◆ ASSIGNMENT: Your copy should hold only the lines from the one containing "Select the Horizontal Type tool" through the final line of the entries, exactly as written, with no pictures.

Records contained in a dataset:
---------------

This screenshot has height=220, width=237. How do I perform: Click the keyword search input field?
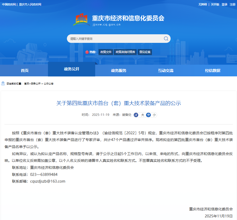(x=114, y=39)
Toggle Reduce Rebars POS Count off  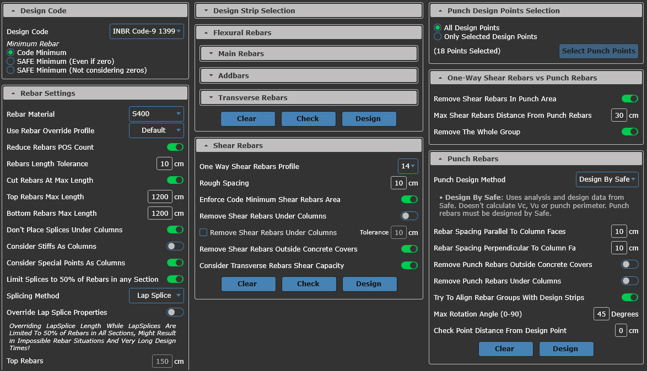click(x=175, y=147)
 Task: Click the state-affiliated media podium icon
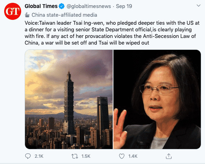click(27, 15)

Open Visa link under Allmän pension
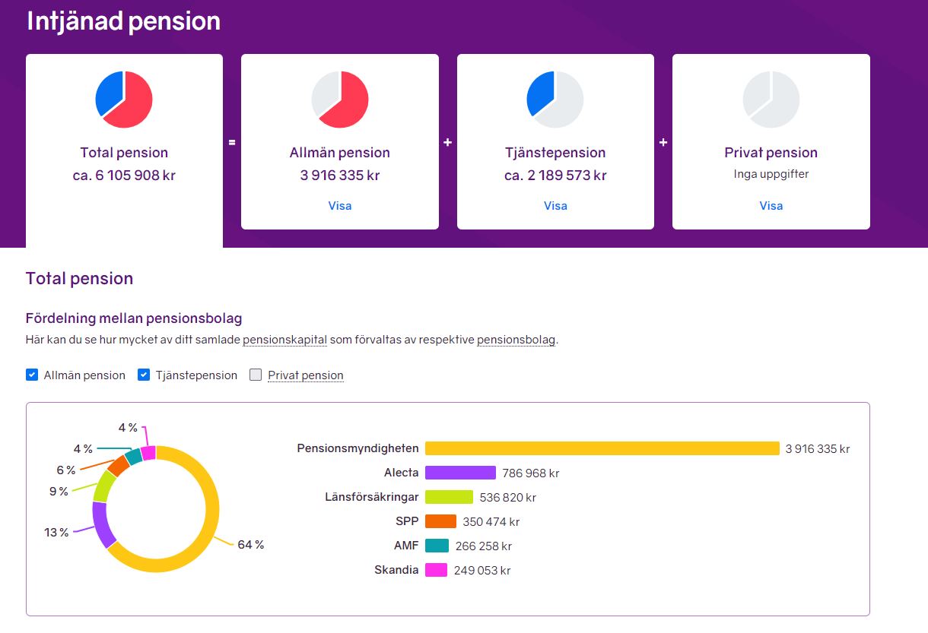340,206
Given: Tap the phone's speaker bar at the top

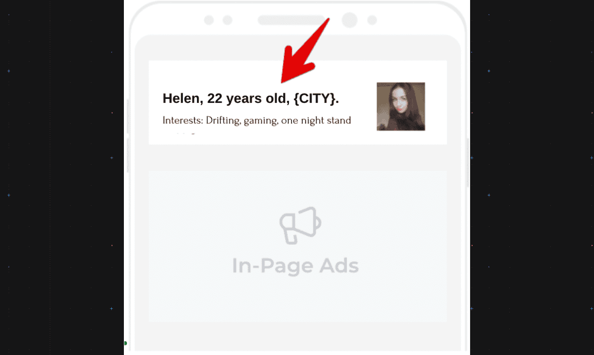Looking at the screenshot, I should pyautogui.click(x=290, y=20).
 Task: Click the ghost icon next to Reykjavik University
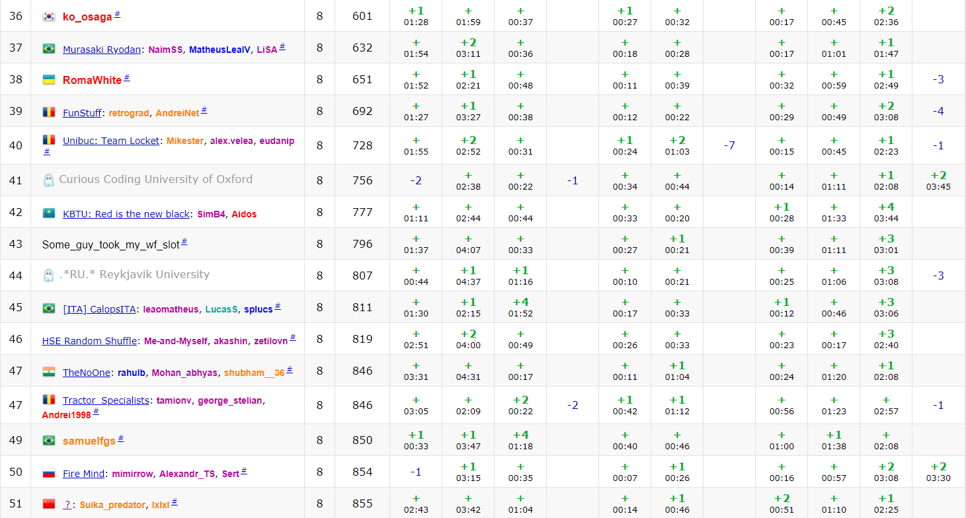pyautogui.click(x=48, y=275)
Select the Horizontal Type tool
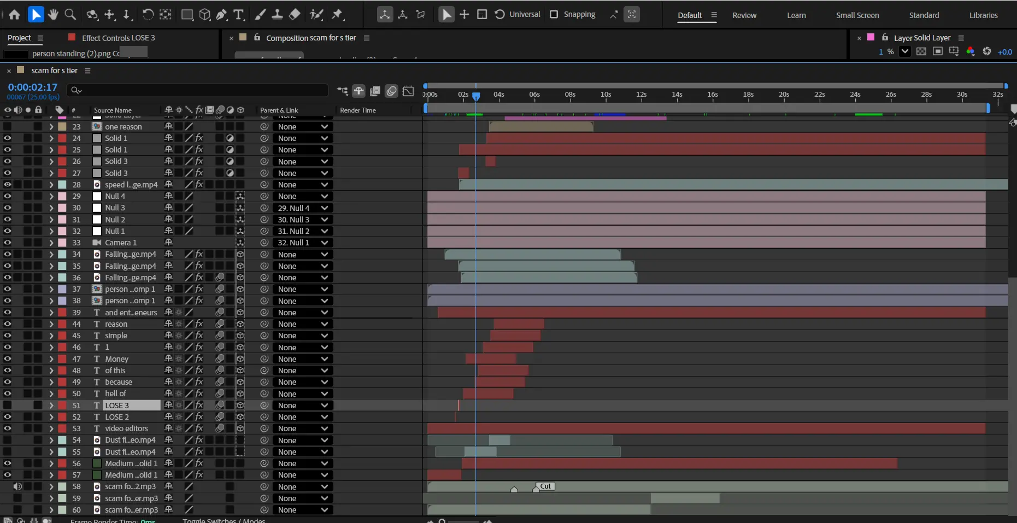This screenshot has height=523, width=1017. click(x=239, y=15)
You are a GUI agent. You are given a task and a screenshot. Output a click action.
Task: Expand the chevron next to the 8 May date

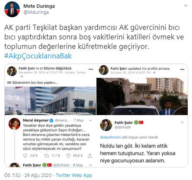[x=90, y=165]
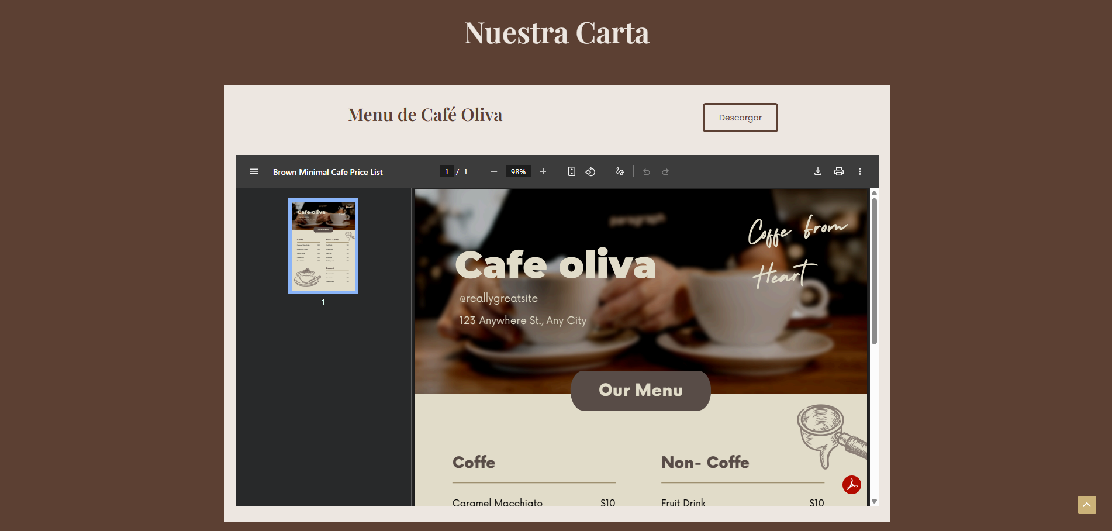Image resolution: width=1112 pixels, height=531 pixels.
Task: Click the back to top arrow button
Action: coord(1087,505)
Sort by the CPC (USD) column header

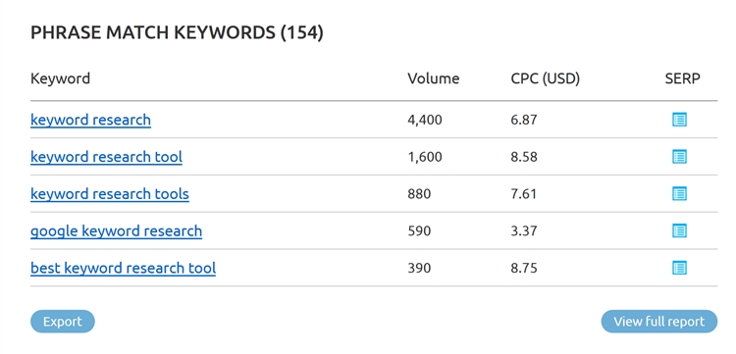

---------------

◆ WRITTEN SOLUTION:
Select the Horizontal Type tool
This screenshot has height=523, width=1017. click(x=239, y=15)
You are a GUI agent. You are given a task and a screenshot. Output a click action.
Task: Expand the chevron next to the 8 May date

[x=90, y=165]
Image resolution: width=1112 pixels, height=531 pixels.
Task: Click the back to top arrow button
Action: coord(1087,505)
Sort by the CPC (USD) column header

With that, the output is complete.